Ed.D. Dissertations

Date of Award

Summer 8-15-2017

Document Type

Open Access Dissertation

College

College of Education

Department

Education

Degree Name

Doctorate of Education, Ed.D.

Faculty Chair

Julie M. McCann, Ph.D.

Content Specialist

Roblena Walker, Ph.D.

Content Reader

Karen Faison, Ph.D.

Keywords

geriatrics, geriatric facilities, registered nurse, elderly, long-term care

Abstract

The progressive growth of geriatric facilities as valuable element of the health system signified for increased services from health care workers particularly Registered Nurses (RNs). A major health care concern could be perceived due to the inadequate number of RNs providing care to elderly patients. Most studies centered on insufficiency of RNs in hospital settings while only few focused on geriatric facilities. In response to this gap, my study concentrated on perceptions of Registered Nurses on the demand for more RNs working with elderly patients in geriatric facilities with specialization in geriatric nursing. My study was a qualitative, descriptive, case study research design utilizing semi-structured open-ended interview as instrument of data collection.

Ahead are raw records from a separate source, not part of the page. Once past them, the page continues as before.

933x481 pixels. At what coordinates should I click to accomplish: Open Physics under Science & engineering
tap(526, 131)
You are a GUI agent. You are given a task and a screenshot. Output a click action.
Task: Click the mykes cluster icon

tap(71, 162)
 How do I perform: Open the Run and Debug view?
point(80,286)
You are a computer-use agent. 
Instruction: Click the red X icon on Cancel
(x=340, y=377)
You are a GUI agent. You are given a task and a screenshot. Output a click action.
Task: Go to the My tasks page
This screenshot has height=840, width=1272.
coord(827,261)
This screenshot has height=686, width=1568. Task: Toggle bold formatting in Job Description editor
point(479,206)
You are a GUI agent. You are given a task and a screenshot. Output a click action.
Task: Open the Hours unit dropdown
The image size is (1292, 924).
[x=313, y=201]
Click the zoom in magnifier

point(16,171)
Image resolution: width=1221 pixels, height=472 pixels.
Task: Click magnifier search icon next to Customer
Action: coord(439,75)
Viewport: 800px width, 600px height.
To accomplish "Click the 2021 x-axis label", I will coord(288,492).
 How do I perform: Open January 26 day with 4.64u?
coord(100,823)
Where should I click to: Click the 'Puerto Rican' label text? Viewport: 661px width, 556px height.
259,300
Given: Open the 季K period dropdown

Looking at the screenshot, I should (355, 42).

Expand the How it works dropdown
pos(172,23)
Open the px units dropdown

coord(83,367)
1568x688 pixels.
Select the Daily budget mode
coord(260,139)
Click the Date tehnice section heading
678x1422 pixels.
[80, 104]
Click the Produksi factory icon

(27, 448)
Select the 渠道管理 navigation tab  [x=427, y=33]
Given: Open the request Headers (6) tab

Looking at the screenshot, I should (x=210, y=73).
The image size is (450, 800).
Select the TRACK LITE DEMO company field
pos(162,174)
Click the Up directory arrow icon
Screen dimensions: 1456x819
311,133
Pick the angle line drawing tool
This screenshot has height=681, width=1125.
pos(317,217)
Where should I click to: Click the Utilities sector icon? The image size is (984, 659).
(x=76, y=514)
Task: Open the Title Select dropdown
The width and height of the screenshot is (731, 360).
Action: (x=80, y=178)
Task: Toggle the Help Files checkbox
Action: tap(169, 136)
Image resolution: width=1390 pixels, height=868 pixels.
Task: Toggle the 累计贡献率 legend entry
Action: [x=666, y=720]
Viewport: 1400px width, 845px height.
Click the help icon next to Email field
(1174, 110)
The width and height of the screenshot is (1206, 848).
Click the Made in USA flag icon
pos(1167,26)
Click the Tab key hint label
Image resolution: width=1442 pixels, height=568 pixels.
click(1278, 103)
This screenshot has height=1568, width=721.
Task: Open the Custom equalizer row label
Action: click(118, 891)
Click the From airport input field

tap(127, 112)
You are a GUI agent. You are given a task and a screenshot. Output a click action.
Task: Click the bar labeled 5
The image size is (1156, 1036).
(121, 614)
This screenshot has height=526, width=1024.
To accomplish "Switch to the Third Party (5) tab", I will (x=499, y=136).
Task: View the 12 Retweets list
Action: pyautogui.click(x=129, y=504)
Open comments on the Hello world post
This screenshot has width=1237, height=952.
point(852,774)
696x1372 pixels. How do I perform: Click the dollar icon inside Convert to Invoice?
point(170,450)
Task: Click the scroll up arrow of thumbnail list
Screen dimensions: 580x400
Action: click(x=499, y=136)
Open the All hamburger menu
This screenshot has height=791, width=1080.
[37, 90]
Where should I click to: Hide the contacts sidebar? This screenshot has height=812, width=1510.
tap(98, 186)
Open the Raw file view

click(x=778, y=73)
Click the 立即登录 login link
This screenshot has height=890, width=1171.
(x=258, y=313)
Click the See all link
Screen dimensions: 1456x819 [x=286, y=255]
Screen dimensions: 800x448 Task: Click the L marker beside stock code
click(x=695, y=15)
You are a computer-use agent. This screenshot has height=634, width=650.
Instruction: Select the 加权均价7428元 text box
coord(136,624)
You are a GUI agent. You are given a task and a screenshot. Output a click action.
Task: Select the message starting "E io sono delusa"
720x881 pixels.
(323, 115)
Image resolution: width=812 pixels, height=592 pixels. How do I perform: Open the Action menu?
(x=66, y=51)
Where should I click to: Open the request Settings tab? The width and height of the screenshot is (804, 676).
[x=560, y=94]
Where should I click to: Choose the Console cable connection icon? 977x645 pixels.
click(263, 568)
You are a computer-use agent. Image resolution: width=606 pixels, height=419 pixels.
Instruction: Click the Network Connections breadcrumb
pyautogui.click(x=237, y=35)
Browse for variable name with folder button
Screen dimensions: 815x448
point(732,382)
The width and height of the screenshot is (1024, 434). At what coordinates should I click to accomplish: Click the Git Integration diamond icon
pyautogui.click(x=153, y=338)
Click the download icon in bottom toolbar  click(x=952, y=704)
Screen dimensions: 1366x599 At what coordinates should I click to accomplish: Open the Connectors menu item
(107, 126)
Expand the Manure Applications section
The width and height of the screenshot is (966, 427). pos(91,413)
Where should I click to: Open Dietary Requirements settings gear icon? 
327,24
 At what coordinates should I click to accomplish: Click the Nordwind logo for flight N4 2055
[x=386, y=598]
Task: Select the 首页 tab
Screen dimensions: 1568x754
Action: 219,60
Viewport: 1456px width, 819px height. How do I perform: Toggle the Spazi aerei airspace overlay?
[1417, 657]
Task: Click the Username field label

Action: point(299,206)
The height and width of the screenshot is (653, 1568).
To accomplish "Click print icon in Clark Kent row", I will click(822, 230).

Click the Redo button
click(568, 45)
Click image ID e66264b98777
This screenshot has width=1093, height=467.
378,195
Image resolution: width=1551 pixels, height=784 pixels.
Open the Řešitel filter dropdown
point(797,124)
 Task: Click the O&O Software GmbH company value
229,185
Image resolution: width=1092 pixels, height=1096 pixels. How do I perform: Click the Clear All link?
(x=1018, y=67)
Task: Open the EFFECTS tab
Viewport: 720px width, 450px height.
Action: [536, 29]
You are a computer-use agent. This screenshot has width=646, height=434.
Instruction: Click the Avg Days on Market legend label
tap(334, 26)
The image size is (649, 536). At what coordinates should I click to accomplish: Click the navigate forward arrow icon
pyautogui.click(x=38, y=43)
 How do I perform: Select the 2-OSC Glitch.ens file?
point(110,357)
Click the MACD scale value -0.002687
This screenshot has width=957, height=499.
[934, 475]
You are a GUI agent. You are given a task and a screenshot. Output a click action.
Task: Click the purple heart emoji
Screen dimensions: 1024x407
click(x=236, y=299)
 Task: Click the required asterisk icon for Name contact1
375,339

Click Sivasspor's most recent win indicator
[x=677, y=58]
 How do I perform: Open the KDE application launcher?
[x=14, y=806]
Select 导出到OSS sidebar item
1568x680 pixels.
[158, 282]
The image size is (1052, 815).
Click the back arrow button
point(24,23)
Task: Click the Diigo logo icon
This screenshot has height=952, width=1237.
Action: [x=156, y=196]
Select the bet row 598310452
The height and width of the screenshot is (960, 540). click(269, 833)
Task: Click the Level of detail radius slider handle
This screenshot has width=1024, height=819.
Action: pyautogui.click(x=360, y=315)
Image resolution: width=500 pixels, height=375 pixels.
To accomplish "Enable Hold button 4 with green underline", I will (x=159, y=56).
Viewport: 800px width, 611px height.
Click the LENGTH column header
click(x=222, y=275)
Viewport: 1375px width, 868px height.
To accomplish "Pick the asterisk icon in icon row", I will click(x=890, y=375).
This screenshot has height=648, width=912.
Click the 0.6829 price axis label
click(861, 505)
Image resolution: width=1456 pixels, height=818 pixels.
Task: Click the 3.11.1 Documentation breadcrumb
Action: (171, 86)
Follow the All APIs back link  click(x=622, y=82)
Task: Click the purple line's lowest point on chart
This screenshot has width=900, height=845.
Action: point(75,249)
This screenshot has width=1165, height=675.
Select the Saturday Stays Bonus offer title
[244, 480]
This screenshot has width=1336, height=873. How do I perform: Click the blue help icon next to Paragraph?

The samples of pilot and study participants were RNs from different geriatric facilities from one of the counties in Central Virginia. There were two RNs who participated in the pilot study while seven RNs participated in the main study. Five themes that emerged in the interview included the experiences and perceptions of RNs on their practice; factors that influenced RNs' choice of geriatric nursing specialty; rewards and benefits, struggles and barriers, and professional development programs and trainings. This study found there is high demand for more RNs in geriatric facilities. These RNs need to be familiar with the health problems of older adults to be able to provide suitable nursing interventions. Hence, advance trainings and academic preparations are needed.